En general, «las naciones mejor colocadas tienden a ser las europeas que experimentaron la Ilustración de los siglos XVII y XVIII, directa o indirectamente, y pudieron poner fin al antiguo régimen de monarquías absolutas, reemplazándolas por monarquías o repúblicas parlamentarias», escribió.
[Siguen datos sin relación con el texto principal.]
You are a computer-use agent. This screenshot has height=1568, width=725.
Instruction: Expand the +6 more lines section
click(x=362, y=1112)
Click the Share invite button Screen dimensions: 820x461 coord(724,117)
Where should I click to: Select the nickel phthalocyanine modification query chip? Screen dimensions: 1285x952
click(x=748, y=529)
Carlos Alberto Montaner, presidente honorario de la fundación, en su prólogo.

El informe señala cómo Occidente influyó en el desarrollo de las naciones del Norte y América Latina y las democracias de Japón y Corea del Sur en la época de posguerra.

«Entre los países con mayorías islámicas, solo tres europeos tienen un buen desempeño en términos de libertad electoral», señala (Kosovo, Albania y Bosnia).
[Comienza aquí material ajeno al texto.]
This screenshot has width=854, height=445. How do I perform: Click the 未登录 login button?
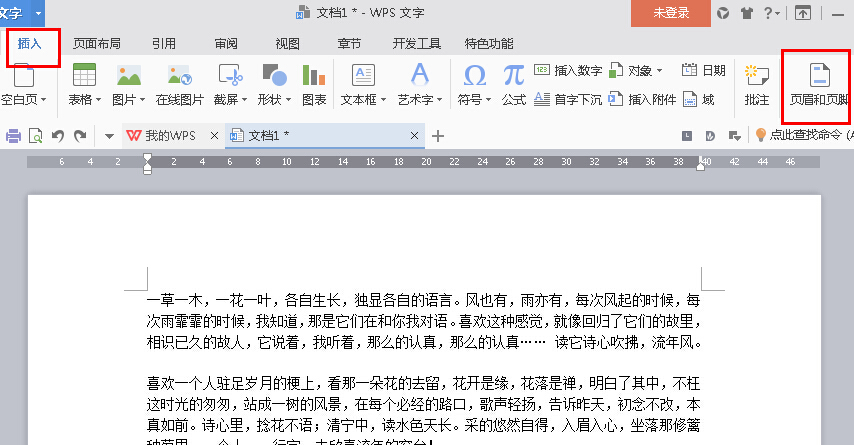(x=670, y=13)
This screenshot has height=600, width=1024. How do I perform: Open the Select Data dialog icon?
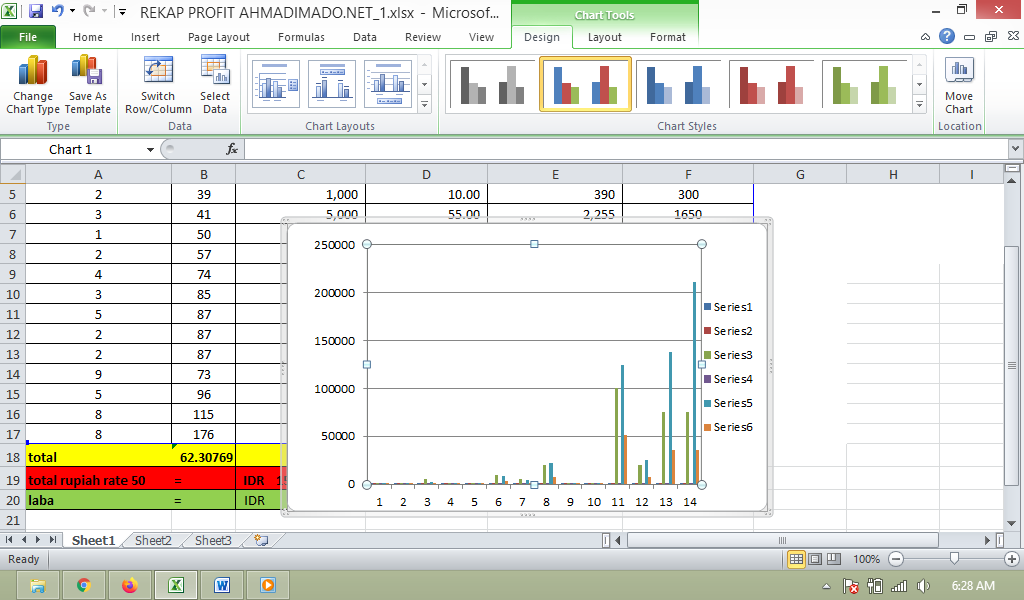[x=215, y=85]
«Entre los electores y elegidos con menos libertad», escribió Montaner, «la religión islámica predomina».

«Aún peor es el lugar, en general, de los países no europeos que formaban parte del bloque soviético», dijo el informe, incluidos Vietnam y Laos.

La cultura occidental, que surgió de una raíz cristiana, floreció a través de un proceso histórico y filosófico específico para producir el respeto más robusto del mundo por la conciencia individual, la libertad de asociación y la libertad de expresión.

La conclusión del informe recuerda las palabras de Montesquieu, el filósofo de la Ilustración cuya teoría de la separación de poderes influyó tanto en los Padres Fundadores de América:

«La religión cristiana es extraña al mero poder despótico. La suavidad tan frecuentemente recomendada en el Evangelio, es incompatible con la ira despótica con que un príncipe castiga a sus súbditos, y se ejerce en la crueldad. … [Sus príncipes] están más dispuestos a ser dirigidos por las leyes, y más capaces de darse cuenta de que no pueden hacer lo que quieran.
«Mientras los príncipes mahometanos dan o reciben la muerte incesantemente, la religión de los cristianos hace que sus príncipes sean menos tímidos y, en consecuencia, menos crueles. El príncipe confía en sus súbditos y los súbditos en el príncipe. ¡Qué admirable es la religión, que, si bien parece tener en vista la felicidad de la otra vida, continúa la felicidad de esta [vida]!» El Espíritu de las Leyes, Libro 24, cap 3

«Le debemos al cristianismo», concluyó, «beneficios que la naturaleza humana nunca puede reconocer suficientemente».

Las libertades entrelazadas documentadas en estos informes subrayan el valor de la herencia cultural occidental y judeocristiana.